- EXERCISE GOAL -
Please copy out every line of the data word for word.

- MATERIAL PROVIDED -
- - - -
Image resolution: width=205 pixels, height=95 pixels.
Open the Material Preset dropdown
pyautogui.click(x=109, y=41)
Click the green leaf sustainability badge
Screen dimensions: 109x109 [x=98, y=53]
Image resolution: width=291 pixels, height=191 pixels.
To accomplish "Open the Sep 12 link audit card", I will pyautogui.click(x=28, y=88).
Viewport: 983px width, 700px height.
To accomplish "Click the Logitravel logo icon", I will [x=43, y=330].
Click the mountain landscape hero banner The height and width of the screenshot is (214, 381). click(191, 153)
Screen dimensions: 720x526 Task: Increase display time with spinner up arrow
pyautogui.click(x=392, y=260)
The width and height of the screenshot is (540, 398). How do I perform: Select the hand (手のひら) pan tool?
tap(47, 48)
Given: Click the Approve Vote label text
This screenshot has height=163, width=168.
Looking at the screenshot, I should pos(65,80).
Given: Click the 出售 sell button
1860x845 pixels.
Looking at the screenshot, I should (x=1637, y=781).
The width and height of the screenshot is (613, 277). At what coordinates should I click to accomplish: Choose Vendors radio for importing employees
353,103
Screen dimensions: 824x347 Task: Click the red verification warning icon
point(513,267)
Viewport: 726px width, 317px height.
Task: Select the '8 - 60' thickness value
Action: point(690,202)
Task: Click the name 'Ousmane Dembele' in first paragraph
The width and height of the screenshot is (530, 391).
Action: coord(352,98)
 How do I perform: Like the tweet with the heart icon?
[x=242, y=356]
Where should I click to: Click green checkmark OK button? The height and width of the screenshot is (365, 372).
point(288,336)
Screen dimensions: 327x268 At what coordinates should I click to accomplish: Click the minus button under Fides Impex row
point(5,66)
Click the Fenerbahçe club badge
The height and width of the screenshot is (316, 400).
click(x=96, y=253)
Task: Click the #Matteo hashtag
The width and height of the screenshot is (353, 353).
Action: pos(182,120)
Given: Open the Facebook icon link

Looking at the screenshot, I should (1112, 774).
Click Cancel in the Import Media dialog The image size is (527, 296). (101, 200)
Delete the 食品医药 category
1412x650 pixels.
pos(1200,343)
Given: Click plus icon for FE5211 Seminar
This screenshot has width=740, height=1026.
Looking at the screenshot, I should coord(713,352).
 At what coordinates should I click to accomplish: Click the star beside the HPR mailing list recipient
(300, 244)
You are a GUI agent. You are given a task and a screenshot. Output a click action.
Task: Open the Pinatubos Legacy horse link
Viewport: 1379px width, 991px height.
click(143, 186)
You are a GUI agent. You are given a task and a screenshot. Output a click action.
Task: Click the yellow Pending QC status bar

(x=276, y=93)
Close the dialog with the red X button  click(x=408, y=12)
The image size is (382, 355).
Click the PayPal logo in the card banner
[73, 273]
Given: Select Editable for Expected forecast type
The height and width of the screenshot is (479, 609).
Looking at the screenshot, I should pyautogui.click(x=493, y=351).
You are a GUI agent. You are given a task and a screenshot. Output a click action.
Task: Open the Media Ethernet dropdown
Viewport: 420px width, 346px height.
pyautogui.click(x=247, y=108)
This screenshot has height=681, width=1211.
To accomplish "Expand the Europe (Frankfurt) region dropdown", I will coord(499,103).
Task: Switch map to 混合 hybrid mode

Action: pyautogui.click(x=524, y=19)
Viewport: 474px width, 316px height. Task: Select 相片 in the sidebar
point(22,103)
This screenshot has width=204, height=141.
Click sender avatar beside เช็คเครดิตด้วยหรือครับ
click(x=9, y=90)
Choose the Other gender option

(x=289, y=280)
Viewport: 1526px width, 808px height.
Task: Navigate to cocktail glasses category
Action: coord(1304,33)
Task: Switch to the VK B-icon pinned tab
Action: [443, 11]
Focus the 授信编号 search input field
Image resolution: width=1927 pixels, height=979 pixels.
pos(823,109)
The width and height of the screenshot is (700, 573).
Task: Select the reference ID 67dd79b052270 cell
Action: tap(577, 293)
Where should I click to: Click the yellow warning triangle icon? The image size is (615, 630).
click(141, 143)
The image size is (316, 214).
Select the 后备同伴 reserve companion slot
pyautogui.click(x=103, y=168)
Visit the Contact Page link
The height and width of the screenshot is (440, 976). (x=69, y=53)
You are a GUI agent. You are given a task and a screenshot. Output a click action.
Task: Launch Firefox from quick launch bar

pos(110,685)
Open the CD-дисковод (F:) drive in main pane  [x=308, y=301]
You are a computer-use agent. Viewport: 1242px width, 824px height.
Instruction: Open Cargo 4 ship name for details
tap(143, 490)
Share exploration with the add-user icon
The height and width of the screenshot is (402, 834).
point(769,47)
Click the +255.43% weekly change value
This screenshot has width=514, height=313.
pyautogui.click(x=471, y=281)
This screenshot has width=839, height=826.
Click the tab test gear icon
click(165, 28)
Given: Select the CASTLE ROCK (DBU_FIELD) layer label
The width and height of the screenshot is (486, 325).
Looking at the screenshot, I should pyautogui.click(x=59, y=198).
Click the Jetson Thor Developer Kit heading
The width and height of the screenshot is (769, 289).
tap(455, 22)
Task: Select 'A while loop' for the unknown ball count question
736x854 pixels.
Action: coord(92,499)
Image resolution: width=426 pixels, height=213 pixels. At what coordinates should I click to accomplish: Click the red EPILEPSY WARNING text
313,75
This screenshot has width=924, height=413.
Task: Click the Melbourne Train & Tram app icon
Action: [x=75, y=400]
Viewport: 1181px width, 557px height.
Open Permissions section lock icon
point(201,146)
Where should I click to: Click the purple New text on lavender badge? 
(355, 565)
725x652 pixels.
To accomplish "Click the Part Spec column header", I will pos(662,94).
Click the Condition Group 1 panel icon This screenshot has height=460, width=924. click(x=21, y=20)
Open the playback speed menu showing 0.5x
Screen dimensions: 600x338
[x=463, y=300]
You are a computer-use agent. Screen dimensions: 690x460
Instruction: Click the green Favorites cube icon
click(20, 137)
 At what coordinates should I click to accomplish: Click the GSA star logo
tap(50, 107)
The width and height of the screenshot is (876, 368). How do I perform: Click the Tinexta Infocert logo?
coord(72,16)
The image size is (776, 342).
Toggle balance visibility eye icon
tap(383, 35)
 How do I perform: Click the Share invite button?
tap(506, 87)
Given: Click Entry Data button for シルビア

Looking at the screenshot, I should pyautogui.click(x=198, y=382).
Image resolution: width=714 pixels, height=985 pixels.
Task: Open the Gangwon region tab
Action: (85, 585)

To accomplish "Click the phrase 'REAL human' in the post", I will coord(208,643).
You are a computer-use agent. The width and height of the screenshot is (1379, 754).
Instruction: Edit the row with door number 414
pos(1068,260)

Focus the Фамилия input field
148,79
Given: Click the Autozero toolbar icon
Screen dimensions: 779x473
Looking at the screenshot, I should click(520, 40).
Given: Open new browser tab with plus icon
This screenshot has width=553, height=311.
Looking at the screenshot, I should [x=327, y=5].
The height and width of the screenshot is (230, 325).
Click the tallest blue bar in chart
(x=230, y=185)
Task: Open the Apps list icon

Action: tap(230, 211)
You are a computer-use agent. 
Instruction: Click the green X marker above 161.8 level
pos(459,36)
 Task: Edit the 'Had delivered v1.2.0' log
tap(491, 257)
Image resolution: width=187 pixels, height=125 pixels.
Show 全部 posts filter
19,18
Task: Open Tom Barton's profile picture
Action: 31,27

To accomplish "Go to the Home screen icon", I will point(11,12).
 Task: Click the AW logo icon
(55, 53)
- - - -
- TASK OUTPUT -
Image resolution: width=205 pixels, height=95 pixels.
Open the Material Preset dropdown
pyautogui.click(x=109, y=41)
Click the green leaf sustainability badge
Screen dimensions: 109x109 [x=98, y=53]
Image resolution: width=291 pixels, height=191 pixels.
To accomplish "Open the Sep 12 link audit card", I will pyautogui.click(x=28, y=88).
Viewport: 983px width, 700px height.
To accomplish "Click the Logitravel logo icon", I will [x=43, y=330].
Click the mountain landscape hero banner The height and width of the screenshot is (214, 381). click(191, 153)
Screen dimensions: 720x526 Task: Increase display time with spinner up arrow
pyautogui.click(x=392, y=260)
The width and height of the screenshot is (540, 398). How do I perform: Select the hand (手のひら) pan tool?
tap(47, 48)
Given: Click the Approve Vote label text
This screenshot has height=163, width=168.
Looking at the screenshot, I should pos(65,80).
Given: Click the 出售 sell button
1860x845 pixels.
Looking at the screenshot, I should (x=1637, y=781).
The width and height of the screenshot is (613, 277). At what coordinates should I click to accomplish: Choose Vendors radio for importing employees
353,103
Screen dimensions: 824x347 Task: Click the red verification warning icon
point(513,267)
Viewport: 726px width, 317px height.
Task: Select the '8 - 60' thickness value
Action: point(690,202)
Task: Click the name 'Ousmane Dembele' in first paragraph
The width and height of the screenshot is (530, 391).
Action: coord(352,98)
 How do I perform: Like the tweet with the heart icon?
[x=242, y=356]
Where should I click to: Click green checkmark OK button? The height and width of the screenshot is (365, 372).
point(288,336)
Screen dimensions: 327x268 At what coordinates should I click to accomplish: Click the minus button under Fides Impex row
point(5,66)
Click the Fenerbahçe club badge
The height and width of the screenshot is (316, 400).
click(x=96, y=253)
Task: Click the #Matteo hashtag
The width and height of the screenshot is (353, 353).
Action: pos(182,120)
Given: Open the Facebook icon link

Looking at the screenshot, I should (1112, 774).
Click Cancel in the Import Media dialog The image size is (527, 296). (101, 200)
Delete the 食品医药 category
1412x650 pixels.
pos(1200,343)
Given: Click plus icon for FE5211 Seminar
This screenshot has width=740, height=1026.
Looking at the screenshot, I should coord(713,352).
 At what coordinates should I click to accomplish: Click the star beside the HPR mailing list recipient
(300, 244)
You are a GUI agent. You are given a task and a screenshot. Output a click action.
Task: Open the Pinatubos Legacy horse link
Viewport: 1379px width, 991px height.
click(143, 186)
You are a GUI agent. You are given a task and a screenshot. Output a click action.
Task: Click the yellow Pending QC status bar

(x=276, y=93)
Close the dialog with the red X button  click(x=408, y=12)
The image size is (382, 355).
Click the PayPal logo in the card banner
[73, 273]
Given: Select Editable for Expected forecast type
The height and width of the screenshot is (479, 609).
Looking at the screenshot, I should pyautogui.click(x=493, y=351).
You are a GUI agent. You are given a task and a screenshot. Output a click action.
Task: Open the Media Ethernet dropdown
Viewport: 420px width, 346px height.
pyautogui.click(x=247, y=108)
This screenshot has height=681, width=1211.
To accomplish "Expand the Europe (Frankfurt) region dropdown", I will coord(499,103).
Task: Switch map to 混合 hybrid mode

Action: pyautogui.click(x=524, y=19)
Viewport: 474px width, 316px height. Task: Select 相片 in the sidebar
point(22,103)
This screenshot has width=204, height=141.
Click sender avatar beside เช็คเครดิตด้วยหรือครับ
click(x=9, y=90)
Choose the Other gender option

(x=289, y=280)
Viewport: 1526px width, 808px height.
Task: Navigate to cocktail glasses category
Action: coord(1304,33)
Task: Switch to the VK B-icon pinned tab
Action: [443, 11]
Focus the 授信编号 search input field
Image resolution: width=1927 pixels, height=979 pixels.
pos(823,109)
The width and height of the screenshot is (700, 573).
Task: Select the reference ID 67dd79b052270 cell
Action: tap(577, 293)
Where should I click to: Click the yellow warning triangle icon? The image size is (615, 630).
click(141, 143)
The image size is (316, 214).
Select the 后备同伴 reserve companion slot
pyautogui.click(x=103, y=168)
Visit the Contact Page link
The height and width of the screenshot is (440, 976). (x=69, y=53)
You are a GUI agent. You are given a task and a screenshot. Output a click action.
Task: Launch Firefox from quick launch bar

pos(110,685)
Open the CD-дисковод (F:) drive in main pane  [x=308, y=301]
You are a computer-use agent. Viewport: 1242px width, 824px height.
Instruction: Open Cargo 4 ship name for details
tap(143, 490)
Share exploration with the add-user icon
The height and width of the screenshot is (402, 834).
point(769,47)
Click the +255.43% weekly change value
This screenshot has width=514, height=313.
pyautogui.click(x=471, y=281)
This screenshot has width=839, height=826.
Click the tab test gear icon
click(165, 28)
Given: Select the CASTLE ROCK (DBU_FIELD) layer label
The width and height of the screenshot is (486, 325).
Looking at the screenshot, I should pyautogui.click(x=59, y=198).
Click the Jetson Thor Developer Kit heading
The width and height of the screenshot is (769, 289).
tap(455, 22)
Task: Select 'A while loop' for the unknown ball count question
736x854 pixels.
Action: coord(92,499)
Image resolution: width=426 pixels, height=213 pixels. At what coordinates should I click to accomplish: Click the red EPILEPSY WARNING text
313,75
This screenshot has width=924, height=413.
Task: Click the Melbourne Train & Tram app icon
Action: [x=75, y=400]
Viewport: 1181px width, 557px height.
Open Permissions section lock icon
point(201,146)
Where should I click to: Click the purple New text on lavender badge? 
(355, 565)
725x652 pixels.
To accomplish "Click the Part Spec column header", I will pos(662,94).
Click the Condition Group 1 panel icon This screenshot has height=460, width=924. click(x=21, y=20)
Open the playback speed menu showing 0.5x
Screen dimensions: 600x338
[x=463, y=300]
You are a computer-use agent. Screen dimensions: 690x460
Instruction: Click the green Favorites cube icon
click(20, 137)
 At what coordinates should I click to accomplish: Click the GSA star logo
tap(50, 107)
The width and height of the screenshot is (876, 368). How do I perform: Click the Tinexta Infocert logo?
coord(72,16)
The image size is (776, 342).
Toggle balance visibility eye icon
tap(383, 35)
 How do I perform: Click the Share invite button?
tap(506, 87)
Given: Click Entry Data button for シルビア

Looking at the screenshot, I should pyautogui.click(x=198, y=382).
Image resolution: width=714 pixels, height=985 pixels.
Task: Open the Gangwon region tab
Action: (85, 585)

To accomplish "Click the phrase 'REAL human' in the post", I will coord(208,643).
You are a computer-use agent. The width and height of the screenshot is (1379, 754).
Instruction: Edit the row with door number 414
pos(1068,260)

Focus the Фамилия input field
148,79
Given: Click the Autozero toolbar icon
Screen dimensions: 779x473
Looking at the screenshot, I should click(520, 40).
Given: Open new browser tab with plus icon
This screenshot has width=553, height=311.
Looking at the screenshot, I should [x=327, y=5].
The height and width of the screenshot is (230, 325).
Click the tallest blue bar in chart
(x=230, y=185)
Task: Open the Apps list icon

Action: tap(230, 211)
You are a computer-use agent. 
Instruction: Click the green X marker above 161.8 level
pos(459,36)
 Task: Edit the 'Had delivered v1.2.0' log
tap(491, 257)
Image resolution: width=187 pixels, height=125 pixels.
Show 全部 posts filter
19,18
Task: Open Tom Barton's profile picture
Action: 31,27

To accomplish "Go to the Home screen icon", I will point(11,12).
 Task: Click the AW logo icon
(55, 53)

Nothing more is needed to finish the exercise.